Insights/Playbook
The Medical Practice AI Search Playbook: Becoming the Practice AI Recommends
Patients ask AI assistants to recommend doctors, dentists, and specialists. The citation sources behind those answers, and the playbook for medical practices.
When a patient asks an AI assistant "best dermatologist near me that takes Blue Cross," the answer names specific practices. Healthcare discovery is moving into AI answers the same way legal and accounting discovery is — but with one structural difference: health queries pass through trust filters that make a small set of sources disproportionately powerful.
How patients actually ask
The patient journey through AI runs in three steps, each an answer you can be in or out of:
- Symptom queries — "what kind of doctor treats persistent heel pain." Engines answer carefully and end with "see a podiatrist" — and increasingly, with named local options.
- Provider queries — "best pediatric dentist in Plano," "dermatologist near me with good reviews who takes [insurer]."
- Validation queries — "[practice name] reviews," "is Dr. [name] good."
Insurance acceptance is the underrated keyword. "Takes [insurer]" appears constantly in real patient queries, and practices that publish clear, current insurance information get cited for exactly those answers.
Which sources do engines cite for provider recommendations?
Health-adjacent answers concentrate on: Google/Bing business profiles and their reviews, health directories (Healthgrades, Zocdoc, Vitals, WebMD's physician finder), hospital and health-system profile pages, .gov and academic sources for the medical substance (NIH sources rank among Perplexity's top citations), local press "best of" coverage, and Reddit city subreddits for "who do you recommend" threads.

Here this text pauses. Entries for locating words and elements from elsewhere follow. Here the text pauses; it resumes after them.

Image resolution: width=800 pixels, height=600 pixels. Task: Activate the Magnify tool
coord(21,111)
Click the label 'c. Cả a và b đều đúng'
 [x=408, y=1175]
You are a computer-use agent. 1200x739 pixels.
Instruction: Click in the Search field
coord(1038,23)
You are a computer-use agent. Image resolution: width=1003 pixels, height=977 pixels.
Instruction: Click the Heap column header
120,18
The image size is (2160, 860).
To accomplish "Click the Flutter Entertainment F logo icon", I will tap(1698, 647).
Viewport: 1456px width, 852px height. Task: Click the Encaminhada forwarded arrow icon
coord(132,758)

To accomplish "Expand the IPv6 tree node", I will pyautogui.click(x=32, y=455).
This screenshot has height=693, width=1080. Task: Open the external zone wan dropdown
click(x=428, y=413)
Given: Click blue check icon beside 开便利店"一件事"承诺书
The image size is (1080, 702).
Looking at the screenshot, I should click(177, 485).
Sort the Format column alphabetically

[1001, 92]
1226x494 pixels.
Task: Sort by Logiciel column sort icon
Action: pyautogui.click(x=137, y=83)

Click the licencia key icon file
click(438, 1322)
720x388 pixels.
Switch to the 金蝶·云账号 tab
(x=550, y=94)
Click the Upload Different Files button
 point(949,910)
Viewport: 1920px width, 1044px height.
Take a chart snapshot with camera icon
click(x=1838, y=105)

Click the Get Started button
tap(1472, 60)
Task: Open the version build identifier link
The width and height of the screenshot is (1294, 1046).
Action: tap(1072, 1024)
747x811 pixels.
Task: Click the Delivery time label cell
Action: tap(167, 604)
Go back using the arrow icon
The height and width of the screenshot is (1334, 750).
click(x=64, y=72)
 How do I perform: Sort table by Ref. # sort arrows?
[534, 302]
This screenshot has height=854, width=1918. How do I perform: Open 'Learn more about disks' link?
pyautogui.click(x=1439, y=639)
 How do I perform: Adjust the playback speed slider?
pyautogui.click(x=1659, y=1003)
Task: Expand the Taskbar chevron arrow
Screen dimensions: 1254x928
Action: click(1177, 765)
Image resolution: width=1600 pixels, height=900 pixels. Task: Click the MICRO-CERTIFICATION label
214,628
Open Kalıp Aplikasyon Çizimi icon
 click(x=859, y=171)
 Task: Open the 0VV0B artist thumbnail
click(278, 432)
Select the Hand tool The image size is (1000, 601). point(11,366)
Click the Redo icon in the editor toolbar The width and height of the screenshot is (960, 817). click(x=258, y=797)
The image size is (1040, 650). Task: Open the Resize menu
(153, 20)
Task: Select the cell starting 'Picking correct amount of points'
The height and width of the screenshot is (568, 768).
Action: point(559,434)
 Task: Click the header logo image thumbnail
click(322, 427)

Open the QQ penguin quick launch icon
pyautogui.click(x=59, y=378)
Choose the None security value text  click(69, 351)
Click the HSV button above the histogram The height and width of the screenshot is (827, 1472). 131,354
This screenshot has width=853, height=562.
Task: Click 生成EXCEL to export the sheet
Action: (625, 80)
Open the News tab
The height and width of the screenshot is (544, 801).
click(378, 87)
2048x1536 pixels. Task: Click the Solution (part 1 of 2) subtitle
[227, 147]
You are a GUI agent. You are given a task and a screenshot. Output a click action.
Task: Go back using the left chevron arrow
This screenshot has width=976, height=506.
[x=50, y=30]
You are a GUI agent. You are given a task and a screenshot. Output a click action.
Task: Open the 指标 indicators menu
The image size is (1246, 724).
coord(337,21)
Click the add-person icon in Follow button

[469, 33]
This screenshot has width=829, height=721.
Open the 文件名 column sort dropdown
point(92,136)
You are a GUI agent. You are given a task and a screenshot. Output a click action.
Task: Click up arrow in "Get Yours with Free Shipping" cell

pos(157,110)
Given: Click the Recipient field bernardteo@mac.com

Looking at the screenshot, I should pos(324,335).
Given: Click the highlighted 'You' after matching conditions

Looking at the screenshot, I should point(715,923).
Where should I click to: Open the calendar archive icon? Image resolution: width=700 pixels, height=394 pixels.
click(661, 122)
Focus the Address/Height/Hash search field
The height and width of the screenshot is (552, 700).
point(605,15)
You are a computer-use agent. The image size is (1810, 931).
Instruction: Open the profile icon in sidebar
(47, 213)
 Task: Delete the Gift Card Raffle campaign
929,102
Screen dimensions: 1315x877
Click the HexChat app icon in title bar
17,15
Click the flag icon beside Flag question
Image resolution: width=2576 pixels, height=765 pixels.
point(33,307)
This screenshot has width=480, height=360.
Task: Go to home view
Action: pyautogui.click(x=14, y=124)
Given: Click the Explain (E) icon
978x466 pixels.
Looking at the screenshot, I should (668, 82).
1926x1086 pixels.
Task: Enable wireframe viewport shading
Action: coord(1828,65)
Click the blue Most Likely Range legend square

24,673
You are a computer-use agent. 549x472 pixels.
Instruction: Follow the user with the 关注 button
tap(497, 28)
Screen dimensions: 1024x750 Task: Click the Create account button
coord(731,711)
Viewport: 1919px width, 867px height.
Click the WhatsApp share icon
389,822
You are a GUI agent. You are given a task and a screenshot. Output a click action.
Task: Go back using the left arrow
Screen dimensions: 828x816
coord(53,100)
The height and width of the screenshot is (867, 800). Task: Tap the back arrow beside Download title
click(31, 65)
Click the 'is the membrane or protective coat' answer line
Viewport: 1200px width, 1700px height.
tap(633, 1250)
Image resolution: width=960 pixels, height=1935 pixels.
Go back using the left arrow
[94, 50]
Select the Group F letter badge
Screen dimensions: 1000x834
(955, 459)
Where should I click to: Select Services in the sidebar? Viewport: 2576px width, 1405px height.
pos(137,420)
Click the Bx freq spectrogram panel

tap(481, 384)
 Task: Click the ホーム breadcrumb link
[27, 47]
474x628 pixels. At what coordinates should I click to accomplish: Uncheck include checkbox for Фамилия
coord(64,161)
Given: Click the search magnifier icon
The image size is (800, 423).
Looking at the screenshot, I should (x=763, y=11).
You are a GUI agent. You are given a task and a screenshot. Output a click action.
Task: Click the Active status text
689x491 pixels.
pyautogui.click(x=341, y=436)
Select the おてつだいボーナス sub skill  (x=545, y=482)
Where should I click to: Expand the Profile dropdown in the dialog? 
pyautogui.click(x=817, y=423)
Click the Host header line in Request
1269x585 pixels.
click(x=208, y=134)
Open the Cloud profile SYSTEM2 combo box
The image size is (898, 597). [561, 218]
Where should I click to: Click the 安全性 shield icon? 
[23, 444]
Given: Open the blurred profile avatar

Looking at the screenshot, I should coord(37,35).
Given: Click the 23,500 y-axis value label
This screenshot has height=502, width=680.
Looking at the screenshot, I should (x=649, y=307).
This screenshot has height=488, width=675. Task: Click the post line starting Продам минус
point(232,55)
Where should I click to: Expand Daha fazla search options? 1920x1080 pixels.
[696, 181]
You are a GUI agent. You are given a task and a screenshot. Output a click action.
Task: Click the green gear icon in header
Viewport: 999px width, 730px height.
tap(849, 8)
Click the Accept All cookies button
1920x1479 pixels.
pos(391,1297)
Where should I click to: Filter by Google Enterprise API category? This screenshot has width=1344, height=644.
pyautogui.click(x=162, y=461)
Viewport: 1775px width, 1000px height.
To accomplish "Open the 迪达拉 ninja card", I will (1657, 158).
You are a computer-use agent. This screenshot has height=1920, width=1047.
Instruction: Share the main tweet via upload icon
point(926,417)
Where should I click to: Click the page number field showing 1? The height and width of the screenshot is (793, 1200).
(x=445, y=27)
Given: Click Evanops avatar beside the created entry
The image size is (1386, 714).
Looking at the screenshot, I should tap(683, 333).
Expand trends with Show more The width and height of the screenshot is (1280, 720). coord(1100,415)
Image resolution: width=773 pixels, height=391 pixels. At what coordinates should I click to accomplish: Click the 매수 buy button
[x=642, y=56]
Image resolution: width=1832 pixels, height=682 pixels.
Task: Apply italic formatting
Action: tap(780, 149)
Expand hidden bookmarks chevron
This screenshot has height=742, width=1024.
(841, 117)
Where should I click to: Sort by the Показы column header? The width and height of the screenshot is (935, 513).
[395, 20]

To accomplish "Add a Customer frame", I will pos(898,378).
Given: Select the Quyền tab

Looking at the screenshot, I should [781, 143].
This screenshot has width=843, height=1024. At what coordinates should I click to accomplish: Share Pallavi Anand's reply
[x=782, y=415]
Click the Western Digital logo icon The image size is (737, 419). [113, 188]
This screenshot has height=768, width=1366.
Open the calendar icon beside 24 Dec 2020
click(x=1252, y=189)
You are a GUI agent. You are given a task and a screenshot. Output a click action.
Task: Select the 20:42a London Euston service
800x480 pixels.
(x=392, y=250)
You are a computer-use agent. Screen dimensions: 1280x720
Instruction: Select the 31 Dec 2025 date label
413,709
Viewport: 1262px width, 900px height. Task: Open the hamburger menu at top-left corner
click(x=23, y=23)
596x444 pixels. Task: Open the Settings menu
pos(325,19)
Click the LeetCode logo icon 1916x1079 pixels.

The structural fact: engines are conservative with health information. They over-weight established directories and institutional pages — which means the practice's job is to be impeccable inside those sources, not to out-publish the Mayo Clinic.
The playbook
1. Entity layer. MedicalBusiness (or the specific subtype — Dentist, Physician) schema on the homepage; Person schema per provider with credentials, board certifications, and sameAs links to their directory profiles; perfectly consistent name/address/phone across every listing. (Schema tutorial.)
2. Directory dominance. Claim and complete every relevant health directory profile — photos, services, insurance accepted, current hours. These directories are the citation backbone of provider recommendations; a stale Healthgrades profile is a corrupted citation.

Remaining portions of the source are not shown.